▶ SOURCE EXCERPT
---------------

Most contributions to the exploration community that get attention in articles and conventions concern the essential technical issues: petroleum geology, prospect/play risk analysis and volume expectation, economics, etc. However, once the prospect has been evaluated and the project is validated for implementation, there remains a sometimes difficult phase of negotiation that is an essential part of the “Art of Exploration,” to use a formulation made famous by our late colleague, John Masters.
The following three real life cases give a frontal view of the action of this particular stage of the exploration process. Although the events took place years ago, the experiences offer useful lessons that remain applicable.
Case 1: Venezuela
This case illustrates the need to calibrate a level of contractual commitment significantly higher than warranted by a strictly technically-driven strategy, in order to get a stake in a high-risk and costly project.
The case involved the participation of Total in a round of so-called marginal fields initiated during the mid 1990s by Venezuela’s state oil company PDVSA. The block in question was within the depleted Jusepin shallow field in eastern Venezuela, but the main interest was focused on a pretty risky, untested prospect on trend with several giant fields of the multibillion-barrel El Furrial area. This prospect was extremely deep, between the El Furrial and Orocual fields.
The available 2-D seismic, interpreted by Lucio Margherita and Serge Matesco in liaison with Total’s regional geologist Jean Ferrat in 1987, showed, with a high degree of certainty, the existence of a structural high. There was, however, some doubt about a fully mappable geometry due to the difficult seismic imaging plus insufficient coverage; the latter called into question the size of potential reserves. However, knowing the general structural grain of the province, we felt confident that any significant high recognized along the trend would correspond to some kind of four-way closure, to be defined better in the future with additional seismic. More work was done by Jean-Paul Barbot, who recommended the prospect to Total’s management. We had to make a critical decision about the level of commitment to be offered in order to win access to the proposed service contract, taking into account an expected aggressive competitive environment.

---------------

▶ WHAT IS ASKED
Quote the full passage on exploration contract negotiation word for word. The rows after this point were taken from a separate source.

▶ RECORDS PROVIDED
---------------

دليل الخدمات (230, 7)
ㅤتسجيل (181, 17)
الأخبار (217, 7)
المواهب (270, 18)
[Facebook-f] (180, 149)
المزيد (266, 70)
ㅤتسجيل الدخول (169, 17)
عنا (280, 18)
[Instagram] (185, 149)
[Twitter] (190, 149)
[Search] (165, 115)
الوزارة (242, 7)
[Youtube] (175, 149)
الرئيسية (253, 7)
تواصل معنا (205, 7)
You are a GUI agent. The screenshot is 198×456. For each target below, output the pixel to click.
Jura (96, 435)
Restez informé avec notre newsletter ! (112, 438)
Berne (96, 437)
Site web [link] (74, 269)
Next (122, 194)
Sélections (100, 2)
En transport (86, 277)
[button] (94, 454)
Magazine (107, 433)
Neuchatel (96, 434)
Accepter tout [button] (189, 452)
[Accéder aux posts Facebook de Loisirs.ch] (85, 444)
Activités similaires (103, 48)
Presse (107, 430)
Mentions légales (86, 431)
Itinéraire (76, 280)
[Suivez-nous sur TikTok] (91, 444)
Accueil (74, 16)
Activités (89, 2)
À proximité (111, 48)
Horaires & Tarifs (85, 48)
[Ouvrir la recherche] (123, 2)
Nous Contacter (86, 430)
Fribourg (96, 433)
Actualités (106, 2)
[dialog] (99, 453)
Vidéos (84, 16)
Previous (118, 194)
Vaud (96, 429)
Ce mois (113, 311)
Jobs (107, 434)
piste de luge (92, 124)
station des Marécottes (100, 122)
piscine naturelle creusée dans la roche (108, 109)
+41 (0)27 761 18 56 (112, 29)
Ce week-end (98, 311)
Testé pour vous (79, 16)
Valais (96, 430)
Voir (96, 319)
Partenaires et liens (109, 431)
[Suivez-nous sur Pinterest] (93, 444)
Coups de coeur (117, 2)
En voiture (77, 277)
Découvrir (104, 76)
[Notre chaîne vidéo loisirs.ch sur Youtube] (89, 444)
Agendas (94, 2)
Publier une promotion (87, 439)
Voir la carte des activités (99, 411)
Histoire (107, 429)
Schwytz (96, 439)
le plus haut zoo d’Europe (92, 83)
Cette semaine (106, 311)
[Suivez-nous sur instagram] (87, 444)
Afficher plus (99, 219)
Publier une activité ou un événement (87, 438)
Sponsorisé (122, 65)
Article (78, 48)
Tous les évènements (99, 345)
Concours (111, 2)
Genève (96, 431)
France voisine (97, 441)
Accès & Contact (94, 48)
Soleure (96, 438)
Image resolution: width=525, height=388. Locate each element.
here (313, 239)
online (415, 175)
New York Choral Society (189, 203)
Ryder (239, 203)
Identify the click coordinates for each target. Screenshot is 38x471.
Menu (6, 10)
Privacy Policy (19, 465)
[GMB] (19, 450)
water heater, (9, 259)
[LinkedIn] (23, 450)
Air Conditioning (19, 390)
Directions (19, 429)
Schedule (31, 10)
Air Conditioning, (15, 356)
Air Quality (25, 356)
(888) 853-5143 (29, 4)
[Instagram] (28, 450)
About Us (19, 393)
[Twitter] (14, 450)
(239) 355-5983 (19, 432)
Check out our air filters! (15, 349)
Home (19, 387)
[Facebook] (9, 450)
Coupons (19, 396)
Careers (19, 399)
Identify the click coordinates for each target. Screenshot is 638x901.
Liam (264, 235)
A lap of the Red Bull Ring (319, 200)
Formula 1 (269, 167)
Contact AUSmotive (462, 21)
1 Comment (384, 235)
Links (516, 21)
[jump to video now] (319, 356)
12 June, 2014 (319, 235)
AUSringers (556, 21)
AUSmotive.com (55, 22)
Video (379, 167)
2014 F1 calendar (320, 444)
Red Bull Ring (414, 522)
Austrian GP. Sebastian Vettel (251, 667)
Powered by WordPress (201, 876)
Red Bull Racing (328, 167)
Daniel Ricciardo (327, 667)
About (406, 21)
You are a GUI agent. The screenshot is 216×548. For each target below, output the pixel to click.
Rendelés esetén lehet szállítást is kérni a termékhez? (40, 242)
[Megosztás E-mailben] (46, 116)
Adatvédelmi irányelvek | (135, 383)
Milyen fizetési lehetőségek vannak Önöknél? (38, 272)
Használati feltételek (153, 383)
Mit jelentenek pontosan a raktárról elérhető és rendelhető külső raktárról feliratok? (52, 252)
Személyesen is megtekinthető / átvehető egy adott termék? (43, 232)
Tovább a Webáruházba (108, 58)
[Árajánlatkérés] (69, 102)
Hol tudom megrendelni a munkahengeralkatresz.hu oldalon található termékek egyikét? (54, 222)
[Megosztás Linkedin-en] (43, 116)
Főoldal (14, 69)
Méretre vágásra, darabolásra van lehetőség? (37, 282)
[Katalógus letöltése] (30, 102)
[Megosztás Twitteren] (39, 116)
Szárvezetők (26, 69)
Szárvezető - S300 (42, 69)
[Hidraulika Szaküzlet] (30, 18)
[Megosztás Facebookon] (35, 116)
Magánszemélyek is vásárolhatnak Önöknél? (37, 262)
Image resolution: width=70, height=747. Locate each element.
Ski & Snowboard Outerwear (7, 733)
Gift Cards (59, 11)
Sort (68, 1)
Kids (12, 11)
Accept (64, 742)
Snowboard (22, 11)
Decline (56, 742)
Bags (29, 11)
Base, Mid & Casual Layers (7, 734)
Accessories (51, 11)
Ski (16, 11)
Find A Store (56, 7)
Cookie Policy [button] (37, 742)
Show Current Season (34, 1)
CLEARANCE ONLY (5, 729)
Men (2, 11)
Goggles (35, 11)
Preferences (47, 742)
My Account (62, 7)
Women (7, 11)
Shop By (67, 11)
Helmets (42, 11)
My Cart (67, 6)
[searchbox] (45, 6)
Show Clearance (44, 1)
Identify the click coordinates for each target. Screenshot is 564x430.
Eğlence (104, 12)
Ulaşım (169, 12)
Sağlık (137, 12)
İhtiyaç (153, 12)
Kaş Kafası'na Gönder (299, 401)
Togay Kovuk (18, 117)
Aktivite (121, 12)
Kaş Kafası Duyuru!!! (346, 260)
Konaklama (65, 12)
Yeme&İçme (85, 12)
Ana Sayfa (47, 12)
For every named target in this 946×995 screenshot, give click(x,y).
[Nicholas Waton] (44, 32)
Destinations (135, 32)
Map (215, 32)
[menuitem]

---------------

▶ SOLUTION TO THE PROBLEM
Most contributions to the exploration community that get attention in articles and conventions concern the essential technical issues: petroleum geology, prospect/play risk analysis and volume expectation, economics, etc. However, once the prospect has been evaluated and the project is validated for implementation, there remains a sometimes difficult phase of negotiation that is an essential part of the “Art of Exploration,” to use a formulation made famous by our late colleague, John Masters.
The following three real life cases give a frontal view of the action of this particular stage of the exploration process. Although the events took place years ago, the experiences offer useful lessons that remain applicable.
Case 1: Venezuela
This case illustrates the need to calibrate a level of contractual commitment significantly higher than warranted by a strictly technically-driven strategy, in order to get a stake in a high-risk and costly project.
The case involved the participation of Total in a round of so-called marginal fields initiated during the mid 1990s by Venezuela’s state oil company PDVSA. The block in question was within the depleted Jusepin shallow field in eastern Venezuela, but the main interest was focused on a pretty risky, untested prospect on trend with several giant fields of the multibillion-barrel El Furrial area. This prospect was extremely deep, between the El Furrial and Orocual fields.
The available 2-D seismic, interpreted by Lucio Margherita and Serge Matesco in liaison with Total’s regional geologist Jean Ferrat in 1987, showed, with a high degree of certainty, the existence of a structural high. There was, however, some doubt about a fully mappable geometry due to the difficult seismic imaging plus insufficient coverage; the latter called into question the size of potential reserves. However, knowing the general structural grain of the province, we felt confident that any significant high recognized along the trend would correspond to some kind of four-way closure, to be defined better in the future with additional seismic. More work was done by Jean-Paul Barbot, who recommended the prospect to Total’s management. We had to make a critical decision about the level of commitment to be offered in order to win access to the proposed service contract, taking into account an expected aggressive competitive environment.